Bundala & Tissa wetlands combine 20km of beach, lagoons and scrub hosting more than 150 bird species. It’s also the first Ramsar wetland site in Sri Lanka. These wetlands are home to winter migratory birds and large flocks of flamingos. The lagoons are also popular with crocodiles. From October to January the park also receives visits from the endangered marine turtles that lay their eggs on the shore.

Stats in Brief

Stratification: Thorn forest, lagoons & sand dunes

Size: 6,216ha

Status: National Park & Ramsar wetland

Altitude: 0-10m

Temperature: 27 (degree c)

Annual Rainfall: 900mm to 1300mm

Best time of year to visit: October to April

Optimum duration of stay: 1 to 3 nights

Accommodation Options: Yala,Tissa

Highlights: Over 15,000 migratory shore birds during the Northern hemisphere winter.


The first Ramsar site in Sri Lanka, Bundala National Park is a mix of scrub jungle and sand dunes bordering the sea. The park falls within the South-eastern Arid Zone of Sri Lanka, with a general climate that can be classified as hot and dry. The park consists of mainly dry thorny scabland and lagoons. The shallow brackish water lagoons located within the park are Koholankala, Maala, Embilikala and Bundala form a complex wetland system that harbours the rich bird life including several species of migratory birds. This is unmissable park for any bird watcher visits the island.

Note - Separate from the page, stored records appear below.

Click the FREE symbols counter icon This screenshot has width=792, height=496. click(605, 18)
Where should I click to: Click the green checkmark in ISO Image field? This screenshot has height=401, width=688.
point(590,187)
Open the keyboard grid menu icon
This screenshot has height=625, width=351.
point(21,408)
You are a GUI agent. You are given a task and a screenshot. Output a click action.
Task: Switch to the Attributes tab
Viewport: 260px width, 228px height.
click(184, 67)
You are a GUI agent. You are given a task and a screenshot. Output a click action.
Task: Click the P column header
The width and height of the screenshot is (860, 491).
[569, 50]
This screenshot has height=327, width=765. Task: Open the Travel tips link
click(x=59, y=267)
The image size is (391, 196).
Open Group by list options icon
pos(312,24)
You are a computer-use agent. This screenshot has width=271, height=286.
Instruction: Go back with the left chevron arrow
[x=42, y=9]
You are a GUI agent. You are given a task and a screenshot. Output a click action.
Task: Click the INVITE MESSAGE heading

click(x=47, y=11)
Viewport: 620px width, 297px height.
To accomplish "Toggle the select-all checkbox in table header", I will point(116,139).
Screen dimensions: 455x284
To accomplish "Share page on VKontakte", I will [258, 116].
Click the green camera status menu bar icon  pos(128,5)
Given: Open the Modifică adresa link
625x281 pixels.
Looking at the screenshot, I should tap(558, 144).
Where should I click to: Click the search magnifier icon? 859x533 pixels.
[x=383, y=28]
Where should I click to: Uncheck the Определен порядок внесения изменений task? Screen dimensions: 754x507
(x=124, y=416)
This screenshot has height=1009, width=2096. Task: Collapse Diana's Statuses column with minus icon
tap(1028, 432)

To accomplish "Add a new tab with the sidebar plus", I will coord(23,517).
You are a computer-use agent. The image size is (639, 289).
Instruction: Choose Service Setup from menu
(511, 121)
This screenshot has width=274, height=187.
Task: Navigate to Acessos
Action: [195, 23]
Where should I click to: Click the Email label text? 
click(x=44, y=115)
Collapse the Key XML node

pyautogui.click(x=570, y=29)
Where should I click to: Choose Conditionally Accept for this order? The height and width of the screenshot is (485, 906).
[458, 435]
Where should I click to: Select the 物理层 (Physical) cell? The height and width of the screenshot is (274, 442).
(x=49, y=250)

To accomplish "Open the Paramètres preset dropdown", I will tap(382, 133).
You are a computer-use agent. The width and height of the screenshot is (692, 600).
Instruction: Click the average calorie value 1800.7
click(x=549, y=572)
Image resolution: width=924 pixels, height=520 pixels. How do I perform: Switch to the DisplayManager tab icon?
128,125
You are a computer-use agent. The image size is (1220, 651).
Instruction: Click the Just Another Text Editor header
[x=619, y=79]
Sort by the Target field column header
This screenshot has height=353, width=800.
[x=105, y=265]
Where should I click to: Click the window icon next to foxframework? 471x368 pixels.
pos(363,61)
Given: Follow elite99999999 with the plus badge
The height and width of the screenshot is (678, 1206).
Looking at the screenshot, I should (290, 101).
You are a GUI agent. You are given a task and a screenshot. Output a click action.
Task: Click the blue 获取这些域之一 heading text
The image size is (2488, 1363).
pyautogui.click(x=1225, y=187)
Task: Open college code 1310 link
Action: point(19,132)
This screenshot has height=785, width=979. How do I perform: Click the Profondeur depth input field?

Flora & fauna of Bundala & Tissa Wetlands

The vegetation in the park can be categorized as terrestrial vegetation types and wetlands. The first type includes dry thorny scrubland, arid zone forests, sand dune vegetation, gentle seashore vegetation, maritime grasslands and Riverine forests. The wetlands consist of Salt marsh, Mangrove, Brackish water lagoons, water holes and tanks, seashore, streams and Salterns. A total of 383 species of plants have been recorded in Bundala. These consist of six endemic species and seven nationally threatened. The dominant large tree species are Weera, Neem, Palu, Kohomba and Divul. Andara is the dominant scrub.


Viewing big game is not the best thing to do in Bundala. If one is very luck you will see an Elephant or two. Other smaller mammals in this area include Spotted Deer, Wild buffalo, the endemic Toque Macaque, Hanuman Langer, Jackal, Fishing cat, Rusty-spotted cat, Smabar, Porcupine, Indian Pangolin, Black-naped Hare and Wild Pig.


Endemic species include the Brown-capped Babbler, Sri Lanka Jungle Fowl and Sri Lanka Woodshirke. The large number of migrant birds comprises mainly of Golden Plovers, Kentish Plovers, Lesser and Large Sand Plovers, Marsh and Curlew Sandpipers, Common Greenshank, Common Redshank, Little Stints which are the common ones and the rarities include the Broad-billed Sandpiper, Ruff and the Bundala specialist Red-necked Phalarope. Bundala has long been popular for its frequent flock of Greater Flamingos seen during the migrant season. They were also recorded for a number of years to be resident and seen through out the year. Lately however, due to changes in the water quality of the lagoons and salterns, the Greater Flamingos have not been seen for a few years in their original numbers.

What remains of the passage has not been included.